→ TASK DETAILS:
Rewrite the material from the line containing "Given: Click the 'export" down to the line containing "[x=68, y=253]", both included, as a numbered list. Leave out blank lines and everything outside that span.

--- --- ---

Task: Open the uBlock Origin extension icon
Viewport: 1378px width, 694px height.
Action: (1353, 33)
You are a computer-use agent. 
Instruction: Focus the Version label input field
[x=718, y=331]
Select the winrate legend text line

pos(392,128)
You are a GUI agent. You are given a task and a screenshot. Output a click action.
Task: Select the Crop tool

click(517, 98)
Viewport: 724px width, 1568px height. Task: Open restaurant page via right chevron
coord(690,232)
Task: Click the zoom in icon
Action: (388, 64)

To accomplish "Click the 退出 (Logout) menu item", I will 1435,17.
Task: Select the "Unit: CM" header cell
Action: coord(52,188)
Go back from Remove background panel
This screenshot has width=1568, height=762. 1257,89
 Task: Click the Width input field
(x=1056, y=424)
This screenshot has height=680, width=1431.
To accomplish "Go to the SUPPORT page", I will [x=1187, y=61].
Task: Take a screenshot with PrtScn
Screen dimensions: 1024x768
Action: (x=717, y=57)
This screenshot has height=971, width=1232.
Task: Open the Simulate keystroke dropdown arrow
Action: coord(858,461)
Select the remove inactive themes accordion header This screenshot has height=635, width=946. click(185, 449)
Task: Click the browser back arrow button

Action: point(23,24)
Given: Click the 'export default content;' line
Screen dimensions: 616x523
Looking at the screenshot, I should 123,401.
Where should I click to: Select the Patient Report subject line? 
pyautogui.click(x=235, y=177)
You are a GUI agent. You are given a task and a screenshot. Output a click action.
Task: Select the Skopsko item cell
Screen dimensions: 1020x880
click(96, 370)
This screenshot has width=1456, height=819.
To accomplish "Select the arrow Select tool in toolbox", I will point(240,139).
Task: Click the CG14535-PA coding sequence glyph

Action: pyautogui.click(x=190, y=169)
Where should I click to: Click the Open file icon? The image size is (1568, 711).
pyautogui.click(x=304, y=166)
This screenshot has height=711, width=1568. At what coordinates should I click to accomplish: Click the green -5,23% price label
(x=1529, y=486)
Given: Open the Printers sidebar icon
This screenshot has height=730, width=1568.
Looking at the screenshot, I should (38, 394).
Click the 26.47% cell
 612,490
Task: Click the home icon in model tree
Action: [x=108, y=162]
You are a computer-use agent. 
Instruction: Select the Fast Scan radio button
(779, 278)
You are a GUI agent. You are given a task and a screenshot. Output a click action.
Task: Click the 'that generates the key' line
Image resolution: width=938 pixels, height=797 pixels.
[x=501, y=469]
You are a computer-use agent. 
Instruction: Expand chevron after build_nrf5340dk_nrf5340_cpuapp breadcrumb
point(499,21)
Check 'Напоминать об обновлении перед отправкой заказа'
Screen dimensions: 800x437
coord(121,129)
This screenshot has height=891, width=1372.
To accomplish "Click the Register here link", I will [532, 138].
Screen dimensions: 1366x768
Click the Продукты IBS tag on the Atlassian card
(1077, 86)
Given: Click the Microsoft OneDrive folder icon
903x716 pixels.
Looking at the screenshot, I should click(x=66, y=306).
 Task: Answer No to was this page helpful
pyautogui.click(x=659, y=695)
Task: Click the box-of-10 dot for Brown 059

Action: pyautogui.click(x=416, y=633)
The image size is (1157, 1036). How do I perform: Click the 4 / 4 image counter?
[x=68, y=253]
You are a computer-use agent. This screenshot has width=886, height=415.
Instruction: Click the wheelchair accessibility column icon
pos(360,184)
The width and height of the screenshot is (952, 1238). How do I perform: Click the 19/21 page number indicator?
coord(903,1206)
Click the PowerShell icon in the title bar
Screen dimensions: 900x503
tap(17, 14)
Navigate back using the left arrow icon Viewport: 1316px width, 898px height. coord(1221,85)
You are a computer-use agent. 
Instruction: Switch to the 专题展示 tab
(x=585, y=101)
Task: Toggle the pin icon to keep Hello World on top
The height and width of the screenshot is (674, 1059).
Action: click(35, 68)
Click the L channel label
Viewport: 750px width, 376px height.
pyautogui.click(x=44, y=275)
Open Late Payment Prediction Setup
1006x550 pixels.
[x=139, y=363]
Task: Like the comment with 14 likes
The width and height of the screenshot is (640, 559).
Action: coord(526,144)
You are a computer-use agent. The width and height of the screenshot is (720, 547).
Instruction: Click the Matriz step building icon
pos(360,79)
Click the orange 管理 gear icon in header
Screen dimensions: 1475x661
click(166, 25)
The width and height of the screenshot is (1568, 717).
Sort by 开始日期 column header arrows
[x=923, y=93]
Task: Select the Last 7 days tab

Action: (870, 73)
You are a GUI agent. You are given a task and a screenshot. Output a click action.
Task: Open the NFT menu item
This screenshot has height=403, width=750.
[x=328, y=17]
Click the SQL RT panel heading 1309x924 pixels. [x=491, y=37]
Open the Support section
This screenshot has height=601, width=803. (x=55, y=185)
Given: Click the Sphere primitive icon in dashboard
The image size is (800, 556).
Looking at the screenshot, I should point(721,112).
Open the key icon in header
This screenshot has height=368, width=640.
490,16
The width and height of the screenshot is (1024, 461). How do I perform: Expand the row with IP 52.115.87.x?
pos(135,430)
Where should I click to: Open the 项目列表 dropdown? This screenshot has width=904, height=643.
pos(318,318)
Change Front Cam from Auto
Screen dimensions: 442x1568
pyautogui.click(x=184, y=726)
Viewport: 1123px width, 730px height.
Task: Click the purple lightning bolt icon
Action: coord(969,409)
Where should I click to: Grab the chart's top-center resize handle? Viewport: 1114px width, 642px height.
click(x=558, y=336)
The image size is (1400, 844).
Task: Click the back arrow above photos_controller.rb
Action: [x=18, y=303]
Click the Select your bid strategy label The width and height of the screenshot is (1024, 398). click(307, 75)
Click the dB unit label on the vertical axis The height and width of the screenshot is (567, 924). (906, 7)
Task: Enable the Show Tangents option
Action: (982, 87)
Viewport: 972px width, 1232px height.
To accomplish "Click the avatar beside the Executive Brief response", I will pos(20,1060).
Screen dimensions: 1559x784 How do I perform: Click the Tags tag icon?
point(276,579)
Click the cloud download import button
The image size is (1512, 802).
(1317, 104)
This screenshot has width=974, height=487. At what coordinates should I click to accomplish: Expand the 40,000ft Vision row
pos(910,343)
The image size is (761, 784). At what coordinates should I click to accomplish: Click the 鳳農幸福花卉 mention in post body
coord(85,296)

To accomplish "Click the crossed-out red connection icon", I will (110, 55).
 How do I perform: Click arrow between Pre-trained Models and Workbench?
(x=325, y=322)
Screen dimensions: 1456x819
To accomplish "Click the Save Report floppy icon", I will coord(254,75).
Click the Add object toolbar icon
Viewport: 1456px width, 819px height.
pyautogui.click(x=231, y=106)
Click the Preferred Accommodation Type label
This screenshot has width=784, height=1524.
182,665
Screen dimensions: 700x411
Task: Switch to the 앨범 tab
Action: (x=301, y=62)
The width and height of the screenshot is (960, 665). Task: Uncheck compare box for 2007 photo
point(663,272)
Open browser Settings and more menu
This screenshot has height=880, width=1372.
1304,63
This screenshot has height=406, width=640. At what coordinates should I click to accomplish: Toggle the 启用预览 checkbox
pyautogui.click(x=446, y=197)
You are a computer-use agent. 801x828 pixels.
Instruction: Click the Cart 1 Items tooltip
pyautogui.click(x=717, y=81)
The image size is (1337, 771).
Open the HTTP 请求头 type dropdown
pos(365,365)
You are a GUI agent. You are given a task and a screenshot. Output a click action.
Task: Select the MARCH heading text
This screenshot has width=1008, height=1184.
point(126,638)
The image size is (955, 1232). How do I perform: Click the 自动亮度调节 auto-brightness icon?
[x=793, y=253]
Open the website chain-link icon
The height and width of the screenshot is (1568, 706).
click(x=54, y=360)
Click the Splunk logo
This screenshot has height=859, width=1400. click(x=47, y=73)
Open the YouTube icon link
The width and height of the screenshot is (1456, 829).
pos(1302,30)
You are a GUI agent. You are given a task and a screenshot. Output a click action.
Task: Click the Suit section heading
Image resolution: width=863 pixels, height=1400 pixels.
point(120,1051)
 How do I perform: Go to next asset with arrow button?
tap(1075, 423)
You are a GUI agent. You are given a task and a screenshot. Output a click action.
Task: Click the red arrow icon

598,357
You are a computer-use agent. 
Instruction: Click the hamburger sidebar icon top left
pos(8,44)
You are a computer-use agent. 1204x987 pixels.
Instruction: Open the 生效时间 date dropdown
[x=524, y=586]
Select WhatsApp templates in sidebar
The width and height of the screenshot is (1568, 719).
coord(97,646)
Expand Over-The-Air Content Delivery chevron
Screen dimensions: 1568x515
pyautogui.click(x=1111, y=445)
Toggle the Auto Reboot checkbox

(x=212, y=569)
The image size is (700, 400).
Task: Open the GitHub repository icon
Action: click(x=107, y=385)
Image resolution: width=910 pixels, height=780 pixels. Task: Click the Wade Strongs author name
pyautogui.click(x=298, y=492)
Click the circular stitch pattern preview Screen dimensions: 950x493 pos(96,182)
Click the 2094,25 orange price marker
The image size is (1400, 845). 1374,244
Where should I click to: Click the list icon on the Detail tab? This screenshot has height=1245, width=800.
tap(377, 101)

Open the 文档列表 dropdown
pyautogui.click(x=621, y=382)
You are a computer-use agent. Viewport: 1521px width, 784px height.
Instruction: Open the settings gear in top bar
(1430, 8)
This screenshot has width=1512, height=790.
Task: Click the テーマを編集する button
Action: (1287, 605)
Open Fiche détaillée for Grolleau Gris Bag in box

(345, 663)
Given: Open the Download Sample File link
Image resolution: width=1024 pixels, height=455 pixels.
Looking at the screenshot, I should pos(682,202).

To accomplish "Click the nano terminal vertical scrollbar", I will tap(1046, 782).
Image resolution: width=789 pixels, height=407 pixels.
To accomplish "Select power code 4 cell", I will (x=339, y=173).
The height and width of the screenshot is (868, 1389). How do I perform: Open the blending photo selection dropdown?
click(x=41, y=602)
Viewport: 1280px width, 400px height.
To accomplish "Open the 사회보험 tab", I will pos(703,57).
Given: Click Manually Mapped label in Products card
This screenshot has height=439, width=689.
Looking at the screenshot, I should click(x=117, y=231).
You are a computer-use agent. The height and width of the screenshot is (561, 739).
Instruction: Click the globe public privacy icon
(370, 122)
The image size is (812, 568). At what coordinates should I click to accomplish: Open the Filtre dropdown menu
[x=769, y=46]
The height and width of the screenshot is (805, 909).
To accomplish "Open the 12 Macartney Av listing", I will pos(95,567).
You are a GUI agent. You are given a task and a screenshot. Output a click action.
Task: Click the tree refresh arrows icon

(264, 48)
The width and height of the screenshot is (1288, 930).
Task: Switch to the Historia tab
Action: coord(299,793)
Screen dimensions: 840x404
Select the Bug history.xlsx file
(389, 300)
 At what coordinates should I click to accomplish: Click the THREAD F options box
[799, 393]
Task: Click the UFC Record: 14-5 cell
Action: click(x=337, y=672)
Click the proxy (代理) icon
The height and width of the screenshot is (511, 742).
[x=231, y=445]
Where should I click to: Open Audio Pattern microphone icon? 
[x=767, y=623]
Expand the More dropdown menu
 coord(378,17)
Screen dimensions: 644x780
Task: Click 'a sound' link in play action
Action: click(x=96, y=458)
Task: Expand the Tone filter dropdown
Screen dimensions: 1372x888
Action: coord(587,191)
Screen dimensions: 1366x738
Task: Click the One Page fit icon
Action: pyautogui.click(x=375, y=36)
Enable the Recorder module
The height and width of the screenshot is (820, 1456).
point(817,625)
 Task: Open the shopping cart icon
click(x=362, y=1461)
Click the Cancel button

--- --- ---

→ OUTPUT:
1. Given: Click the 'export default content;' line
2. Screen dimensions: 616x523
3. Looking at the screenshot, I should 123,401.
4. Where should I click to: Select the Patient Report subject line? 
5. pyautogui.click(x=235, y=177)
6. You are a GUI agent. You are given a task and a screenshot. Output a click action.
7. Task: Select the Skopsko item cell
8. Screen dimensions: 1020x880
9. click(96, 370)
10. This screenshot has width=1456, height=819.
11. To accomplish "Select the arrow Select tool in toolbox", I will point(240,139).
12. Task: Click the CG14535-PA coding sequence glyph
13. Action: pyautogui.click(x=190, y=169)
14. Where should I click to: Click the Open file icon? The image size is (1568, 711).
15. pyautogui.click(x=304, y=166)
16. This screenshot has height=711, width=1568. At what coordinates should I click to accomplish: Click the green -5,23% price label
17. (x=1529, y=486)
18. Given: Open the Printers sidebar icon
19. This screenshot has height=730, width=1568.
20. Looking at the screenshot, I should (38, 394).
21. Click the 26.47% cell
22.  612,490
23. Task: Click the home icon in model tree
24. Action: [x=108, y=162]
25. You are a computer-use agent. 
26. Instruction: Select the Fast Scan radio button
27. (779, 278)
28. You are a GUI agent. You are given a task and a screenshot. Output a click action.
29. Task: Click the 'that generates the key' line
30. Image resolution: width=938 pixels, height=797 pixels.
31. [x=501, y=469]
32. You are a computer-use agent. 
33. Instruction: Expand chevron after build_nrf5340dk_nrf5340_cpuapp breadcrumb
34. point(499,21)
35. Check 'Напоминать об обновлении перед отправкой заказа'
36. Screen dimensions: 800x437
37. coord(121,129)
38. This screenshot has height=891, width=1372.
39. To accomplish "Click the Register here link", I will [532, 138].
40. Screen dimensions: 1366x768
41. Click the Продукты IBS tag on the Atlassian card
42. (1077, 86)
43. Given: Click the Microsoft OneDrive folder icon
44. 903x716 pixels.
45. Looking at the screenshot, I should click(x=66, y=306).
46.  Task: Answer No to was this page helpful
47. pyautogui.click(x=659, y=695)
48. Task: Click the box-of-10 dot for Brown 059
49. Action: pyautogui.click(x=416, y=633)
50. The image size is (1157, 1036). How do I perform: Click the 4 / 4 image counter?
51. [x=68, y=253]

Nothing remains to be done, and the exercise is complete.